Judge Dismisses Former Napster CEO Lawsuit Against Best Buy

One of the key arguments for government court proceedings versus private arbitration is that the open and publicly accessible nature of courts is better for the industry. Sometimes, it's the desire to avoid the pain of having dirty laundry publicized that makes executives do the right thing. As Best Buy (NYSE:BBY) is now proving, that's not necessarily the case.

A federal judge has thrown out the lawsuit that the former CEO of Napster filed against Best Buy. Why was it thrown out? That's unknown as the judge agreed to discuss it in a hearing that was immediately sealed. (And who said a retailer has to surrender backroom deals when being sued in federal court?)

Gorog was CEO of Roxio when it bought Napster in 2002 and he took over as CEO of Napster when it relaunched. Best Buy then bought the whole company for $121 million in 2008 and made Gorog a Best Buy employee, according to the Minneapolis St. Paul Business Journal. Gorog left Best Buy the next year, but in his lawsuit said he was owed an undisclosed share of a pay package worth up to $5.85 million, and he accused Best Buy of structuring the 2011 sale of Napster to Rhapsody to shortchange him.

Best Buy apparently paid Gorog an undisclosed sum, but Gorog continued the fight in federal court, a fight that ended rather abruptly on May 8, when U.S. District Judge David Doty issued a cryptic order that Best Buy's motion to dismiss the lawsuit was granted.

But given that the judge ruled in favor of Best Buy and Napster (Napster in July 2012 changed its name to Project Jaguar), the last filed documents from that pair offer some clues. Best Buy's position is that Gorog is seeking compensation for financial accomplishments of Napster that happened after he left the company and that his contract tied those incentives to whether he had stayed on payroll.

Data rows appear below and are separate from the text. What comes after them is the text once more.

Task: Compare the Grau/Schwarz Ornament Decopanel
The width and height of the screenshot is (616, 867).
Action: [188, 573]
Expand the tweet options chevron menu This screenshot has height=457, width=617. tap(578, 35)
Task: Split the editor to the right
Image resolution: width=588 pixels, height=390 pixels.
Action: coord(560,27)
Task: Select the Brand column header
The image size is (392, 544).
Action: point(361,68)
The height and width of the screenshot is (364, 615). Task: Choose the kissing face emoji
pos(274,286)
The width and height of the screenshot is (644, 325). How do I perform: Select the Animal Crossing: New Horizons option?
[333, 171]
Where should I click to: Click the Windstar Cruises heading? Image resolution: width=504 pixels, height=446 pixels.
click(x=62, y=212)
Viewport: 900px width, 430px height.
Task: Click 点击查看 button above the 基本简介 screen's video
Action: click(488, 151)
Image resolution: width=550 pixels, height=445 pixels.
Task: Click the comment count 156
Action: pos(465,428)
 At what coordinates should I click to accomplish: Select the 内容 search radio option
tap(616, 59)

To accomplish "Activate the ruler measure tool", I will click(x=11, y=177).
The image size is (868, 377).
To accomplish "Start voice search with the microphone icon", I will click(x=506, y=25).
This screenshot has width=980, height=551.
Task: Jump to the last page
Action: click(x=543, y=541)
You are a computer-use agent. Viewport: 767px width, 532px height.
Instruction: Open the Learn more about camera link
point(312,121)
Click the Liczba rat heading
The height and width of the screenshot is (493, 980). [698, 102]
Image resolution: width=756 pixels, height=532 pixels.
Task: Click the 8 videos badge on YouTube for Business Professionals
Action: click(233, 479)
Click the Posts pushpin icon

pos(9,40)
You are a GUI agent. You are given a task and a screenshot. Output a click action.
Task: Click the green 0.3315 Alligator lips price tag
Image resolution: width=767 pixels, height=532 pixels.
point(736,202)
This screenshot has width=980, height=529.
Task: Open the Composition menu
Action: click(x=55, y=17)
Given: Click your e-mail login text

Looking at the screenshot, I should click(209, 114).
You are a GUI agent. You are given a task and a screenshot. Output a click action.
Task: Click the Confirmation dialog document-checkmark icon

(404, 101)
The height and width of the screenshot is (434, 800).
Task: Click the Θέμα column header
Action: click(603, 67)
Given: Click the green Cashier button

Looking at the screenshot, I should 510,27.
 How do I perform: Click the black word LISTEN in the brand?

There was also some dispute about which documents were relevant for the court to review. "To the extent Plaintiff is now bizarrely trying to avoid the actual Performance Award Agreement, Plaintiff's claim must be dismissed because Section 5.3 of the Employment Agreement makes clear that the Employment Agreement itself does not provide any performance award," was said in one Best Buy filing. "The corporate transaction documents submitted by Defendants provide the content of the transaction that Plaintiff claims triggers his entitlement to payment for events that occurred long after his employment ended."

Best Buy also got in a dig about Gorog's attempts to get more Napster documents from Best Buy. "Plaintiff has yet to explain how he reconciles his discovery strategy of assuming that Best Buy can produce Napster Inc.'s documents because it owns the entity with his litigation position that Best Buy has sold 'majority ownership' of Napster, Inc."

What's not clear is whether the judge agreed with Best Buy that Gorog was not entitled to the award or whether the secret settlement already delivered to Gorog sufficient dollars to cover the debt.